Jurisprudence Danthony et délais de convocation des membres de l’organe délibérant en vue de l’exercice du droit de préemption

CAA Versailles, 20 octobre 2016, n° 14VE02747

La Cour administrative d’appel de Versailles a eu l’occasion de dégager une solution particulièrement casuistique à l’occasion d’un litige portant sur la régularité d’une décision de préemption prise par le bureau du conseil d’administration d’un office public de l’habitat.

Il apparaissait ainsi dans cette affaire que la Commune titulaire originel du droit de préemption avait délégué l’exercice de la prérogative à son office public de l’habitat mais que cette délégation était intervenue tardivement de sorte que l’organe compétent au sein de l’office pour user du droit ne pouvait être convoqué dans les délais impartis selon les dispositions de son règlement intérieur.

En effet, si le délai visé par ledit règlement avait été observé, la préemption aurait été prise hors délais.

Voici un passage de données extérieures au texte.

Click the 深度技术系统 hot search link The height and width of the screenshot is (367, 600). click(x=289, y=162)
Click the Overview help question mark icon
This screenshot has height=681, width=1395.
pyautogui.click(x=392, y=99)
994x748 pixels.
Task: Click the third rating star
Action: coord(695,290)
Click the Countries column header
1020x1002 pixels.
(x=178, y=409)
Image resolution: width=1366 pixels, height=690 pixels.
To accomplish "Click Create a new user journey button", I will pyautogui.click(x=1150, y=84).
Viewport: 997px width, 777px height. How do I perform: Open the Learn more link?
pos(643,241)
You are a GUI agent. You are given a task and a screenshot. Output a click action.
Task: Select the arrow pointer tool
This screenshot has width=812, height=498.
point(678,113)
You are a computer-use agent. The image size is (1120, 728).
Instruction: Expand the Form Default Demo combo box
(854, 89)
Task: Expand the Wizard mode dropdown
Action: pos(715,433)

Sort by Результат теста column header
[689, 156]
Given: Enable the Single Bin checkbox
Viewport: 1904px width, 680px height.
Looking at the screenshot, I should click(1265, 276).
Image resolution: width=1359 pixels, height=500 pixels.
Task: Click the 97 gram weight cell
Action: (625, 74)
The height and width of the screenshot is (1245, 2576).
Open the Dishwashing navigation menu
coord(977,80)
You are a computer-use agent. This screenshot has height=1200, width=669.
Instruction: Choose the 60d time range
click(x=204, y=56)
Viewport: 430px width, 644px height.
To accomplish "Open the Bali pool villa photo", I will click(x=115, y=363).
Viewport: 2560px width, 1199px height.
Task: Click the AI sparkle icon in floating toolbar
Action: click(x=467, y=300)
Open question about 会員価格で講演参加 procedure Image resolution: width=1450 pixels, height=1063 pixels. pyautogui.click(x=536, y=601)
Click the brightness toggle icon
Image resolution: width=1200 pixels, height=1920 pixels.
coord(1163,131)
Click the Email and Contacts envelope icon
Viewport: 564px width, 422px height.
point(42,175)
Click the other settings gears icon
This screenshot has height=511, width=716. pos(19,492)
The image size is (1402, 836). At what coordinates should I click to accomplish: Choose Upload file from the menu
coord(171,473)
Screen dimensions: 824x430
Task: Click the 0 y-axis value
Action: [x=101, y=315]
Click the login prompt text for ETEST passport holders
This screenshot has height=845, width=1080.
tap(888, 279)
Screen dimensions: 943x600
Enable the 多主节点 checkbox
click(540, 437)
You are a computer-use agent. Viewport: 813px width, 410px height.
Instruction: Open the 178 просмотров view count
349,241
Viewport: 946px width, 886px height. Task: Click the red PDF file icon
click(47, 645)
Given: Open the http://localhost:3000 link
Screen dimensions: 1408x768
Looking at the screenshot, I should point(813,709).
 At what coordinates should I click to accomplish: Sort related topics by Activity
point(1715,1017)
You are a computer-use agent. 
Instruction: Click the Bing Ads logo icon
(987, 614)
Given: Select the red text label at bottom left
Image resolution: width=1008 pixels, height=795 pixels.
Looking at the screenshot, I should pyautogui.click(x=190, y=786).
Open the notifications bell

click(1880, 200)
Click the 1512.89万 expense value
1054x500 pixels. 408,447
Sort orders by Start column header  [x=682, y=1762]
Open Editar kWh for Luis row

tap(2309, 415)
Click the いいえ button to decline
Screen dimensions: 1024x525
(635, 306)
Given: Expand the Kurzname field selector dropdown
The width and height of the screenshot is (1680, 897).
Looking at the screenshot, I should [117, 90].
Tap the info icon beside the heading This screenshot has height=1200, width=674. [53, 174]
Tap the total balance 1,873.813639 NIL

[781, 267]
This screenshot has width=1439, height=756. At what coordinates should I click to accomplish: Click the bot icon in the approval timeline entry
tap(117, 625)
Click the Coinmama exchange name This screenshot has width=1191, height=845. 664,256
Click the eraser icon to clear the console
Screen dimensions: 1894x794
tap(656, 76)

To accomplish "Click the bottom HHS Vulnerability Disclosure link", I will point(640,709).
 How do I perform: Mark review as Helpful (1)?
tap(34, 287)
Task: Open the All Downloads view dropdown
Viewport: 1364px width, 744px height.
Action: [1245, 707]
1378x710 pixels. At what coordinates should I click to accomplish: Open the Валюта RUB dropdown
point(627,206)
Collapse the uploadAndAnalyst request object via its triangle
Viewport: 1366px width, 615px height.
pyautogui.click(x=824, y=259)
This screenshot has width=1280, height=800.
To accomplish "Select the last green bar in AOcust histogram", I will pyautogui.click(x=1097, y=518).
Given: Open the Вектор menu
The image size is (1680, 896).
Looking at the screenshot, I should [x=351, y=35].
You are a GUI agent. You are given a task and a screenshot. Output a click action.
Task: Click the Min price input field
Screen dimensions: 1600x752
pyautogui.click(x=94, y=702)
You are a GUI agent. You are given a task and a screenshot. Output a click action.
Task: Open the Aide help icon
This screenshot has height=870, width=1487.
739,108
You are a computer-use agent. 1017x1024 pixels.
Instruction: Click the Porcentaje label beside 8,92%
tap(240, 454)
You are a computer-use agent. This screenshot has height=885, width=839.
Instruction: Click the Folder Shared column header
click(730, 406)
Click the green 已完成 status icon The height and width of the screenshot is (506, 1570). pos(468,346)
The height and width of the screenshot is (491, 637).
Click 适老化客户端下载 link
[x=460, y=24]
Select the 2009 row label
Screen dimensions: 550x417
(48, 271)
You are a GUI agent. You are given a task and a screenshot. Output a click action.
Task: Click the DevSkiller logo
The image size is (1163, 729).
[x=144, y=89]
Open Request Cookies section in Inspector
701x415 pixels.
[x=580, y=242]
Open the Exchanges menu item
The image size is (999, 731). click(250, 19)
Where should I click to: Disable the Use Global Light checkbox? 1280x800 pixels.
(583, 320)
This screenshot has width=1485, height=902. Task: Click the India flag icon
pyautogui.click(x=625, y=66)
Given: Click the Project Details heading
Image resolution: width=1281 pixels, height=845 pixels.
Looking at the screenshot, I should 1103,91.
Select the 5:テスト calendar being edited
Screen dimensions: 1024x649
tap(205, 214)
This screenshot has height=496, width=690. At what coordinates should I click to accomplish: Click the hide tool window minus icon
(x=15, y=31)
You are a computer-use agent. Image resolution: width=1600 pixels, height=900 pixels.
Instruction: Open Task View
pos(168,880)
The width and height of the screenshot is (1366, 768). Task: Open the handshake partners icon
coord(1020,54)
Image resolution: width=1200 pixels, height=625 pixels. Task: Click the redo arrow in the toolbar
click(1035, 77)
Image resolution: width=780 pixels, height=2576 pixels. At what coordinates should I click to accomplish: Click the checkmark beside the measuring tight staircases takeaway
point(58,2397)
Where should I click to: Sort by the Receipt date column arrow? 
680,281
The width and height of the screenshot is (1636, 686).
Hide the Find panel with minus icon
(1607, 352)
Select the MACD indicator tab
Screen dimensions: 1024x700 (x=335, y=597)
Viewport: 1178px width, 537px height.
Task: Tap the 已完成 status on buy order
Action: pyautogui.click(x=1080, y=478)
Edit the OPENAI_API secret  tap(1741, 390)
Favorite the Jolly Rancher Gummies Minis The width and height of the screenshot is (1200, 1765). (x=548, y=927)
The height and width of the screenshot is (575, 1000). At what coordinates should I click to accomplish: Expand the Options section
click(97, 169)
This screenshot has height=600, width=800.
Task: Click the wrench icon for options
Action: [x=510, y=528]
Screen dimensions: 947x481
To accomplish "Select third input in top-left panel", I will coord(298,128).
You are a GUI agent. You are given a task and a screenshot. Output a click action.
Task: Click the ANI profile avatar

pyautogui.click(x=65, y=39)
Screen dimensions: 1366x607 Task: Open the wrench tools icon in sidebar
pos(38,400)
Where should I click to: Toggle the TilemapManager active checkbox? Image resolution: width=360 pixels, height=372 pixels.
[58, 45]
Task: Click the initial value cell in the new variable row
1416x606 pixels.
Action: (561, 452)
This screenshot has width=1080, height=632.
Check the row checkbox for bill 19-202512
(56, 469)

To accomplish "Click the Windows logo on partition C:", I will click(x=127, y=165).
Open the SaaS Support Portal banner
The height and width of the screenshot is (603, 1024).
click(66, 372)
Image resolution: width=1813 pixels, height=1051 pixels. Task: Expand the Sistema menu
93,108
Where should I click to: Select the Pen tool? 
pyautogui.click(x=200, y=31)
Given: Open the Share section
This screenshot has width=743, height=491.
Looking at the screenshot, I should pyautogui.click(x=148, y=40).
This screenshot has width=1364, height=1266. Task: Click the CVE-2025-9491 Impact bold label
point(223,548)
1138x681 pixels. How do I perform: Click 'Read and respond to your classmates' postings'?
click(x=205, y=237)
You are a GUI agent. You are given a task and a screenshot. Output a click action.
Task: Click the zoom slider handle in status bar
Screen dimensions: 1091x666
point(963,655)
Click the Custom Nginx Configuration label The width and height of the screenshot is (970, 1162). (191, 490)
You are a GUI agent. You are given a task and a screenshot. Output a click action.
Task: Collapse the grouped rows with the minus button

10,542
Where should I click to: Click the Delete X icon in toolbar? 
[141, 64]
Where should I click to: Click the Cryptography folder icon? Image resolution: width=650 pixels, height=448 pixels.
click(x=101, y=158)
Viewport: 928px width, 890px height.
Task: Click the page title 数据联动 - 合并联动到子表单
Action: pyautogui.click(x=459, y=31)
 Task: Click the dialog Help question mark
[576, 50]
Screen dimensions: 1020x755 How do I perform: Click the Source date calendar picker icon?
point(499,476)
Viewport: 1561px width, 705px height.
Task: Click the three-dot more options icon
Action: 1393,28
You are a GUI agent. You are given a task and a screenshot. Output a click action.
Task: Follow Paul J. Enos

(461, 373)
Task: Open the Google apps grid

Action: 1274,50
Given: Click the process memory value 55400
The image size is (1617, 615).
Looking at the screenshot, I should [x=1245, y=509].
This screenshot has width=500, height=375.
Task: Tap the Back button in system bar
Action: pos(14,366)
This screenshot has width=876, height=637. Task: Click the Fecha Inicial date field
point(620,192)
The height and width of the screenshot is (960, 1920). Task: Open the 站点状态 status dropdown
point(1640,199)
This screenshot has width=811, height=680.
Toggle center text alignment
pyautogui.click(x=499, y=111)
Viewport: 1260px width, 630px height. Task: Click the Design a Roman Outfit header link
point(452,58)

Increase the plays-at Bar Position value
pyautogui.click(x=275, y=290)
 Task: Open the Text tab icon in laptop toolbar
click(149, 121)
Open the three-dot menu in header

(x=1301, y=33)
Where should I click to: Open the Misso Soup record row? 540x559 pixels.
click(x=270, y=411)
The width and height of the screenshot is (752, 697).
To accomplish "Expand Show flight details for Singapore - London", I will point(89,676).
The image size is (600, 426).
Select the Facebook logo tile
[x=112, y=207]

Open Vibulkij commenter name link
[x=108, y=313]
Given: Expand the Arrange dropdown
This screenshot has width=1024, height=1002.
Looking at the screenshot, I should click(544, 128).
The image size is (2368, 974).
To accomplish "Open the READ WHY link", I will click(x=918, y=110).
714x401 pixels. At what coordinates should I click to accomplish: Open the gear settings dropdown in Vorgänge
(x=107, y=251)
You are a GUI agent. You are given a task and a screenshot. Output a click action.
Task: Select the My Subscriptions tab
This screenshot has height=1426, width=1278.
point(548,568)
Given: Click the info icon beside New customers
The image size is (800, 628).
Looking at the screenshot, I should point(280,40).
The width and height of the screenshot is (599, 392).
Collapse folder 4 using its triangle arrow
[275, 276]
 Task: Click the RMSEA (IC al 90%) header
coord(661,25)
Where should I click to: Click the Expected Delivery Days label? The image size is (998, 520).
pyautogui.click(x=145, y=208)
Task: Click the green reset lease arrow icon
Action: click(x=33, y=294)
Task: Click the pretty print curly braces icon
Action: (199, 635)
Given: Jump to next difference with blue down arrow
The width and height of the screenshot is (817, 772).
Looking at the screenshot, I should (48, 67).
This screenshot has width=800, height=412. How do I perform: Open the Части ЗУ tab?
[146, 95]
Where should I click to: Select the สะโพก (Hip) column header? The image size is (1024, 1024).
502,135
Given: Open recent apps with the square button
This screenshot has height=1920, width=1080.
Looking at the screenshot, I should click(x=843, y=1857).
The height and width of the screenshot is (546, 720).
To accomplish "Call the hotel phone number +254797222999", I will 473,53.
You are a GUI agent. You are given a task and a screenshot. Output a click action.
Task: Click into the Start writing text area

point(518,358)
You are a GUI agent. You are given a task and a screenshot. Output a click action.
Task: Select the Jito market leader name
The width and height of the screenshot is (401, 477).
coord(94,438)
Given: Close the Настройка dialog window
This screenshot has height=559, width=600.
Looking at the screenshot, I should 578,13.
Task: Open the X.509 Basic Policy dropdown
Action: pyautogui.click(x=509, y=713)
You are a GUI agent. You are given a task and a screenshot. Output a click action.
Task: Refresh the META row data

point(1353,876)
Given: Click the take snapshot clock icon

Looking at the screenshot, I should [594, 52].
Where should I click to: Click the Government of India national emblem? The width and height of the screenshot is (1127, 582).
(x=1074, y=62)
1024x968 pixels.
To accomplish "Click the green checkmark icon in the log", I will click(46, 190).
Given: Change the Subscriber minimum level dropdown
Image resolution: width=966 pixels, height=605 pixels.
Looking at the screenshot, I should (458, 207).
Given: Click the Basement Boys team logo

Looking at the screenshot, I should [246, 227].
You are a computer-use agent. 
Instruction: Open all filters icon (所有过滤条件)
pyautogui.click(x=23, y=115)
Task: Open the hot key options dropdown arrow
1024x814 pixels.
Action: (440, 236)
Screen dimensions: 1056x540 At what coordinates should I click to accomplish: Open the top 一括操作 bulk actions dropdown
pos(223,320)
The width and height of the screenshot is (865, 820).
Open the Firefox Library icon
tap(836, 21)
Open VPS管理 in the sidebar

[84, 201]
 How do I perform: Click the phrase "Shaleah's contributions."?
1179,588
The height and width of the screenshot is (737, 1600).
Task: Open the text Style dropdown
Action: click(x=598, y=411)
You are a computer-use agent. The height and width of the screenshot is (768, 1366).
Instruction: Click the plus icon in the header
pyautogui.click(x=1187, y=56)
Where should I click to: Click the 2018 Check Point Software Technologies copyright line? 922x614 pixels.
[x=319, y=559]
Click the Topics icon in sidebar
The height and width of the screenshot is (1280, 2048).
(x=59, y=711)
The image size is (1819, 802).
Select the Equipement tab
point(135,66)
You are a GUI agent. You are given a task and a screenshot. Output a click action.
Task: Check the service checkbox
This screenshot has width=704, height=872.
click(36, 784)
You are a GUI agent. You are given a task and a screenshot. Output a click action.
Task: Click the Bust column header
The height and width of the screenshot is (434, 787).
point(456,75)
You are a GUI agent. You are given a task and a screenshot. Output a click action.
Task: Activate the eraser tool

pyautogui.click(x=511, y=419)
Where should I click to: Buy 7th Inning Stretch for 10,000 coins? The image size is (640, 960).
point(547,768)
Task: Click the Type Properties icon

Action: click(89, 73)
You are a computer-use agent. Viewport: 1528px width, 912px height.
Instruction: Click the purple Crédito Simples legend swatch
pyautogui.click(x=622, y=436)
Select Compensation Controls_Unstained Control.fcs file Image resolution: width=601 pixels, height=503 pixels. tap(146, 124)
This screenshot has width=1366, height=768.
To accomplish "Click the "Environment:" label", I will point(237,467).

Dans ce contexte, le délai réglementaire avait été méconnu, mais cette irrégularité n’a pas été sanctionnée par la Cour administrative d’appel de Versailles, sur le visa de la jurisprudence Danthony, au motif que la convocation et l’ordre du jour avait précédé de plusieurs jours la séance, que tous les membres étaient présents ou représentés à celle-ci, à l’occasion de laquelle les enjeux de la préemption avaient été présentés de manière détaillée, le projet d’acquisition par voie de préemption ayant été approuvé à l’unanimité.

Dans ces circonstances, le Juge administratif a considéré que la violation du délai de convocation tel que ressortant du règlement intérieur de l’office public de l’habitat, n’était pas de nature à entacher d’illégalité la décision de préemption.

C’est ainsi encore un exemple des bénéfices de la jurisprudence Danthony.